* START Text *
New Jersey and Delaware aren’t often associated with one another. New Jersey is probably best known for its casinos in Atlantic City and the beach scene on the Jersey Shore, while Delaware showcases the early history of the U.S. But these states share geographical ties including coasts bordering the Atlantic Ocean, and both offer meeting venues of all types and sizes and convenient access from New York, Baltimore and Philadelphia—not to mention a tax structure that makes meeting there affordable.

new jersey


New Jersey has been referred to as a miniature United States because of the diversity of people, geography and attractions it contains. That diversity can be a boon for planners. From traditional and contemporary to historic and off the beaten path, a plethora of venues for social, team-building or corporate retreats can all be found here. Though geographically small, New Jersey is large in many other ways.

With five international airports, more than 100,000 hotel rooms, 140 golf courses, 130 miles of beaches and an assortment of boutiques and outlet stores, the state’s a prime location for most any gathering. And who wouldn’t appreciate that there is no tax on clothes or shoes?

Just one example of the kind of meeting available is the Wildwoods Convention Center in Wildwood, located in the southern part of the state. This 260,000-square-foot facility has a 75,000-square-foot exhibition hall and 20,000 sq. ft. of ballroom and meeting space, a 6,600-square-foot oceanfront deck for pre-functions and a 30,000-square-foot lobby/pre-function area. Read on for more about the state’s major cities.


Strategically located just 13 miles from New York City, Newark is the largest city in New Jersey, with a population of 277,140. Its appeal lies in its vast number of recreational and cultural attractions. Visitors can find quality music, history, dining, entertainment, galleries, museums, pro sports, festivals and fairs, all in one city.

Downtown Newark is currently undergoing revitalization, and the Prudential Center, a $375 million arena that opened in 2007, is a significant part of that. Just two blocks from Penn Station and home to hockey, basketball, other sports and live entertainment, it’s the biggest venue in the area, with seating for 18,500 and a 350-seat gourmet restaurant onsite. Event spaces include multiple lounges and a 12,500-square-foot concourse.

The Washington Square Conference Center offers 8,379 sq. ft. of meeting space. Conveniently located just 15 minutes from the airport and five minutes from Penn Station, it sits atop the IDT Building in the Financial District.

Even more meeting space—17,000 sq. ft. of it— can be found at the Renaissance Newark Airport Hotel. All meeting rooms are equipped with both wired and wireless technology.

Looking for a banquet room in a local restaurant? Adega Grill, Chateau of Spain and Seabra’s Marisqueira all fit the bill.

After spending the day meeting, visitors can sample the vibrant music, art and cultural scene in Newark at the New Jersey Performing Arts Center, Newark Symphony Hall or Newark Museum.
* END Text *
* START Record list *
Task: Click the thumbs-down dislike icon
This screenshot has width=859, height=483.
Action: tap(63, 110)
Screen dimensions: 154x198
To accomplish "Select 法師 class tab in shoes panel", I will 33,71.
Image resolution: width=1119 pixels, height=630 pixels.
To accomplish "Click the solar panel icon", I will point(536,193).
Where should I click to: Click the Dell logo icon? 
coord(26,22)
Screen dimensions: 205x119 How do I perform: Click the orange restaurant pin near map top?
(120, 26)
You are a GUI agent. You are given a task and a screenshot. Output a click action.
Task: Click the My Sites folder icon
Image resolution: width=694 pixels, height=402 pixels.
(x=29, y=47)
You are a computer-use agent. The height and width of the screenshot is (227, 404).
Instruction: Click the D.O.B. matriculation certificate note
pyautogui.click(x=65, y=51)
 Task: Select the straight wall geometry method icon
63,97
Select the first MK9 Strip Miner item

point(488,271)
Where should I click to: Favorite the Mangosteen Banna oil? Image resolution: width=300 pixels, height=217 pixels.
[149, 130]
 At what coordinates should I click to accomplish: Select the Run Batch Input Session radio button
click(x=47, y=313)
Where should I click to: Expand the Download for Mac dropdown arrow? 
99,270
* END Record list *
* START Record list *
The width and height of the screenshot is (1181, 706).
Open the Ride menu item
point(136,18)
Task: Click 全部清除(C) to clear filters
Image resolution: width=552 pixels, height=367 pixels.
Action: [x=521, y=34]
* END Record list *
* START Record list *
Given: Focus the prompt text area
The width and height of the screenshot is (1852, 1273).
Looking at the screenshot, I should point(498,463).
* END Record list *
**Task goal:**
Answer these from the text on meeting venues in New Jersey and Delaware:
1. How many miles of beaches does New Jersey have?
2. How far is Newark from New York City?
3. How much meeting space does the Renaissance Newark Airport Hotel offer?

**Answer in full:**
1. 130 miles
2. 13 miles
3. 17,000 sq. ft.